A.Incorrect data entry

B.Data corruption

C.Accidental deletion

D.Data loss

1.7.2Explain in your own words why data is valuable.

1.7.3List three tools and techniques that can prevent accidental and purposeful data deletion.

1.7.4Explain how parallel data is used to detect and correct data corruption or loss

1.7.5Today, the entire world’s financial system is stored on databases that are connected to the internet. Whether you are an individual with R10 in your bank account or a massive company with billions of Rand in your account, your money is stored on a database connected to the internet. As you can imagine, this data is not only incredibly valuable, but also incredibly important to protect.

Answer the following questions.

a.List six techniques that can be used protect data.

b.Criminal hackers around the world are trying to break into banks’ databases. List two techniques that can be used to protect data from unauthorised access.

c.What is data integrity and why is data integrity critical for a bank’s database?

d.Do you think bank’s make backups of their databases? Give reasons for your answer.

CONSOLIDATION ACTIVITY Chapter 1: Database Management

1.Choose the correct answer.

a.Which of the following scenarios does NOT need a database?

A.Storing the credentials of all Gmail accounts.

B.Backing up all the information on your personal computer.

C.Storing all the webpages of a website.

D.Storing all the information about a business’s inventory.

b.Which of the following techniques is NOT used to protect data in databases?

A.Data encryption

B.Data validation

C.Data verification

D.Access control

c.Integrity control is used to check ______.

A.Unauthorised access, Data loss and Data corruption.

B.Data corruption, Incorrect data entry and Data loss.

C.Incorrect data entry, Data corruption and Purposeful deletion.

D.Purposeful deletion, Accidental deletion and Unauthorised access.

d.Which of the following techniques can be used to recover lost data?

A.Access control

B.Data verification

C.Data validation

D.Data warehousing

e.Which of the following people would financially benefit from data mining?

A.Online advertisers

B.Programmers

C.Database administrators

D.Security personnel

f.When you create a data warehouse you need to _____ the data.

A.Access, Analyse and Use

B.Find, Extract and Store

C.Access, Extract and Load

D.Extract, Transform and Load

g.In location-based data, which of the following is an example of non-static information?

A.The most popular Gautrain routes.

> **Entries supplied**:
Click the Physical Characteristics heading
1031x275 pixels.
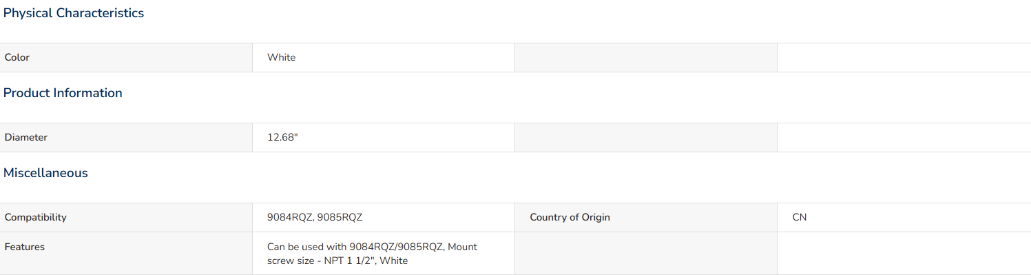coord(74,13)
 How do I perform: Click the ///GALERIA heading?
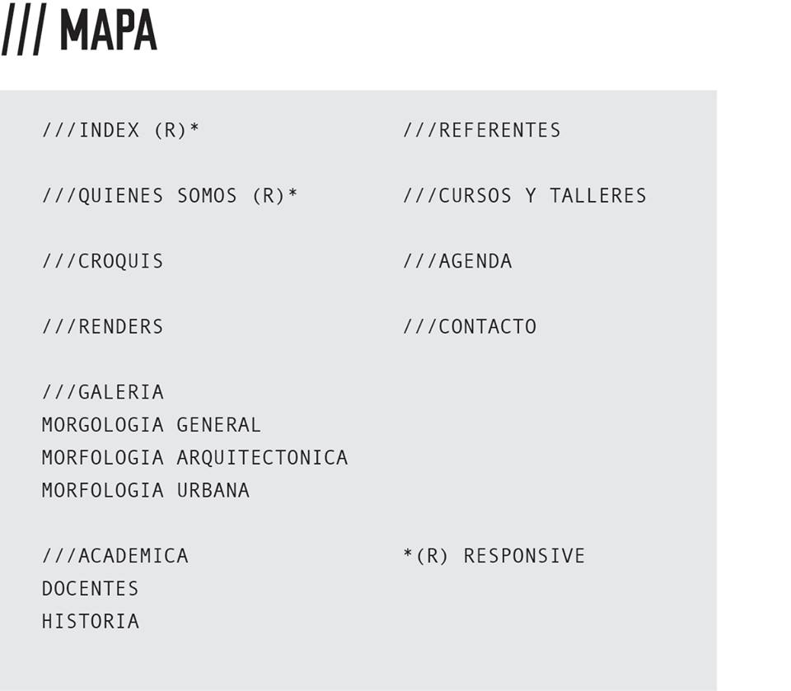pos(102,392)
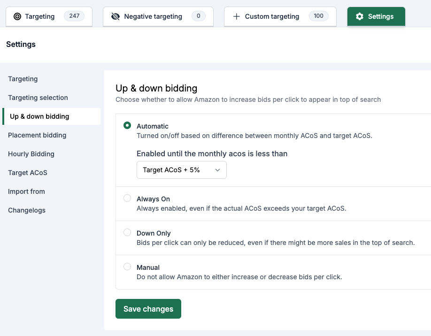This screenshot has height=336, width=431.
Task: Select Import from in the sidebar
Action: click(x=26, y=191)
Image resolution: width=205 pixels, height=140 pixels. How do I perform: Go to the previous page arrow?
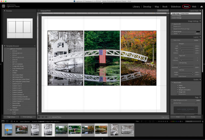(42, 117)
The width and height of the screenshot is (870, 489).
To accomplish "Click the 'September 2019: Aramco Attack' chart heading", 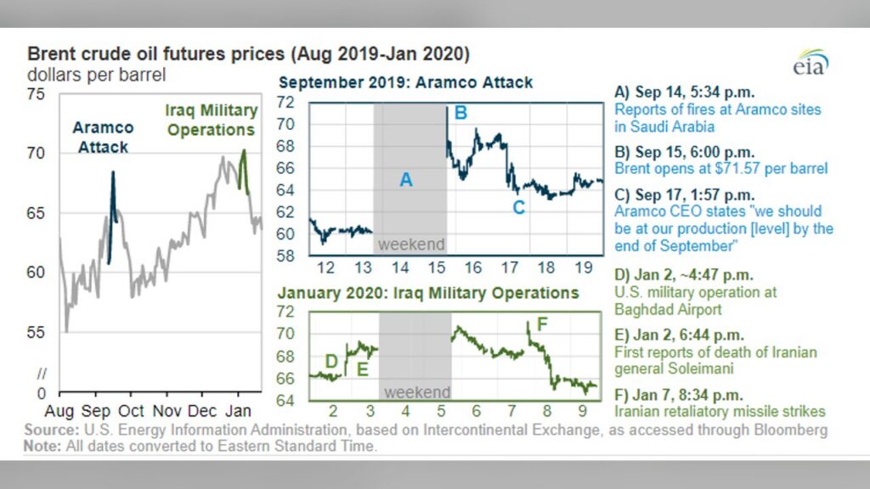I will (405, 82).
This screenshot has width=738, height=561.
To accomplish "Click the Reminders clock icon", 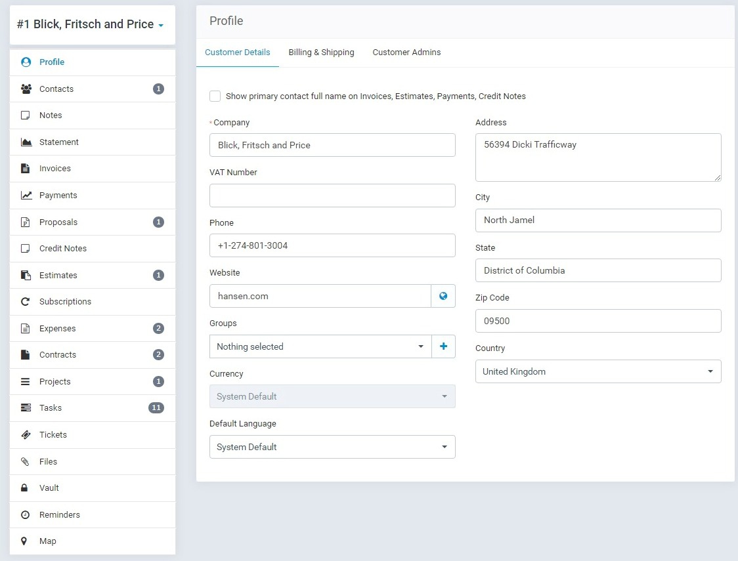I will click(26, 515).
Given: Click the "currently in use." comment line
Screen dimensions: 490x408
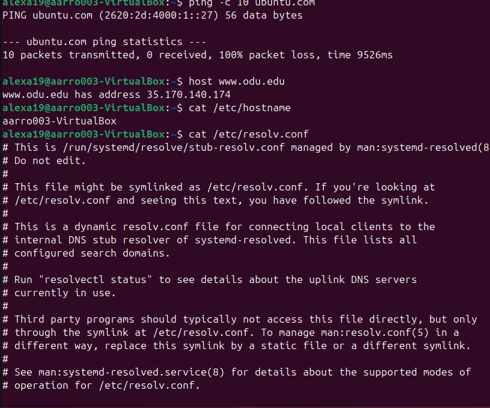Looking at the screenshot, I should [x=66, y=293].
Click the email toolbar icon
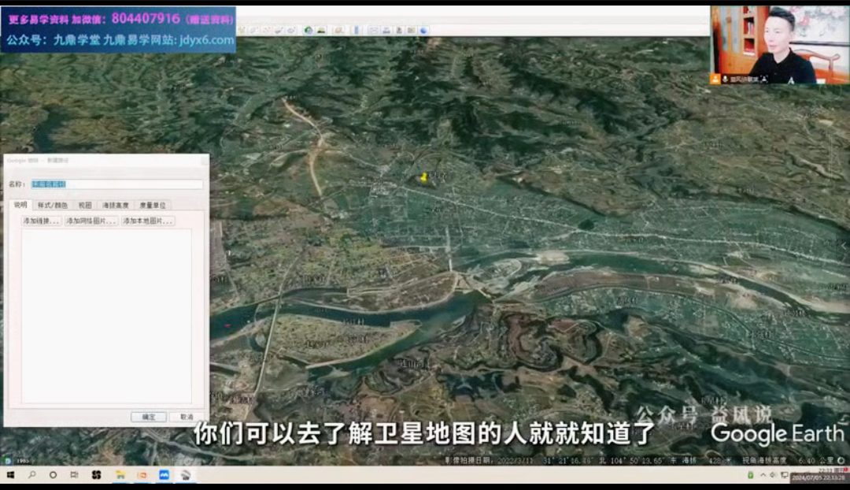850x490 pixels. (x=374, y=30)
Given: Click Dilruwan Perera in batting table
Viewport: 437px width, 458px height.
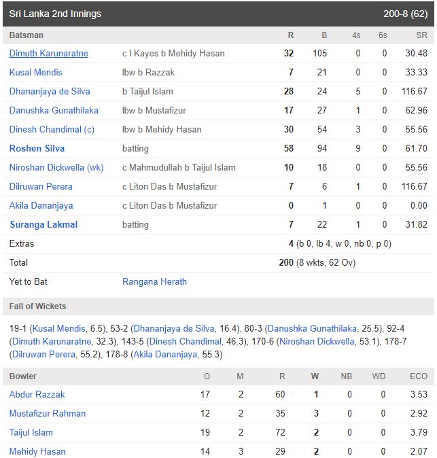Looking at the screenshot, I should 41,186.
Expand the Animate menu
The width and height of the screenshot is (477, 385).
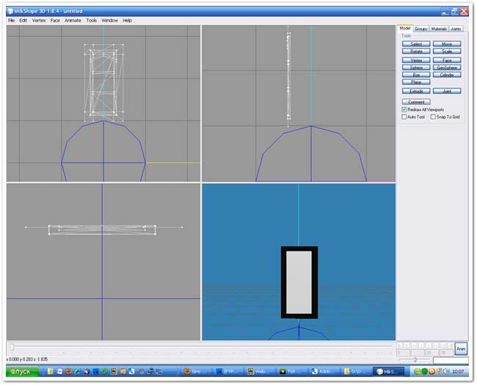pos(73,21)
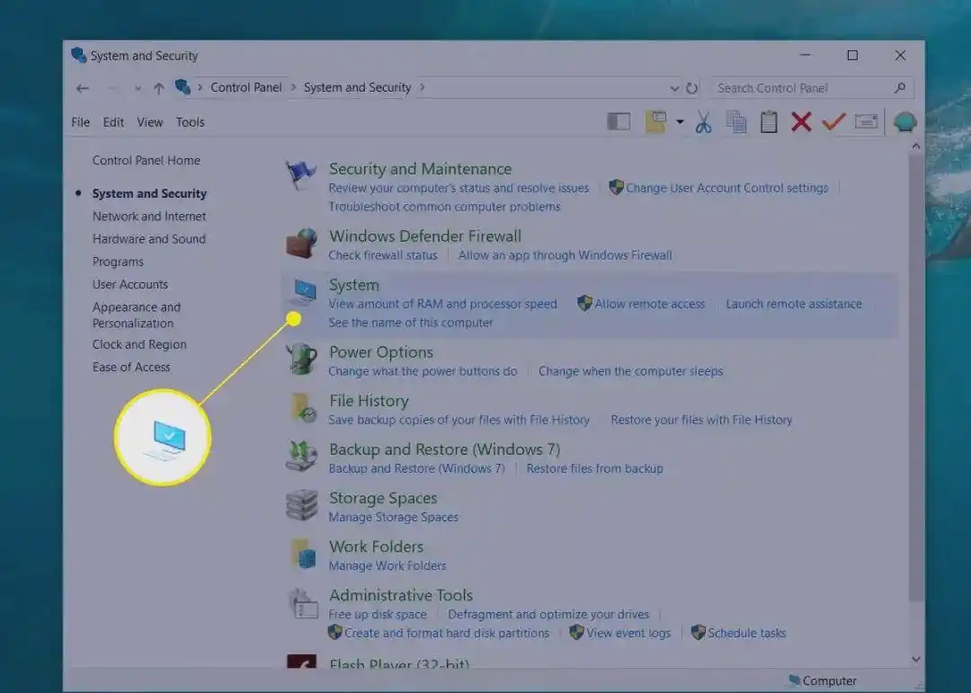Open the View menu
Viewport: 971px width, 693px height.
149,121
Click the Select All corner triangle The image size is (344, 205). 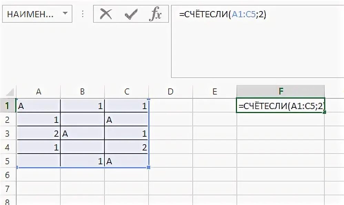pyautogui.click(x=10, y=92)
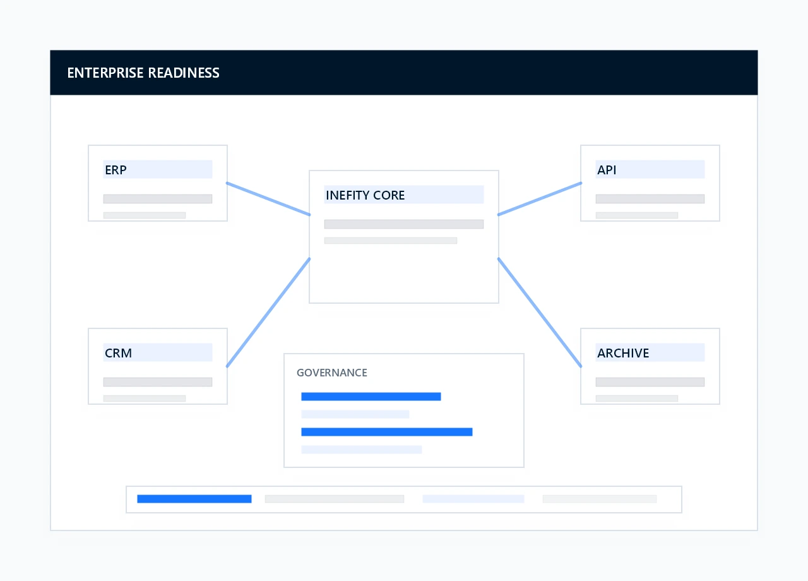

> **Problem details**: Quote the database exercises word for word, starting with "B.Data corruption, Incorrect" and going on through "and Unauthorised access.". You won't need the lines for this.

> **Answer for the task**:
B.Data corruption, Incorrect data entry and Data loss.

C.Incorrect data entry, Data corruption and Purposeful deletion.

D.Purposeful deletion, Accidental deletion and Unauthorised access.